> **Assigned task**:
All of the data beneath this instruction is to be transcribed word for word.

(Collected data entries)
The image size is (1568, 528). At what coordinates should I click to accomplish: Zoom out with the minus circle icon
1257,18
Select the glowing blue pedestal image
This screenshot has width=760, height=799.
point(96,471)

> **Answer space**:
The image size is (1568, 528). At what coordinates should I click to accomplish: Zoom out with the minus circle icon
1257,18
Select the glowing blue pedestal image
This screenshot has width=760, height=799.
point(96,471)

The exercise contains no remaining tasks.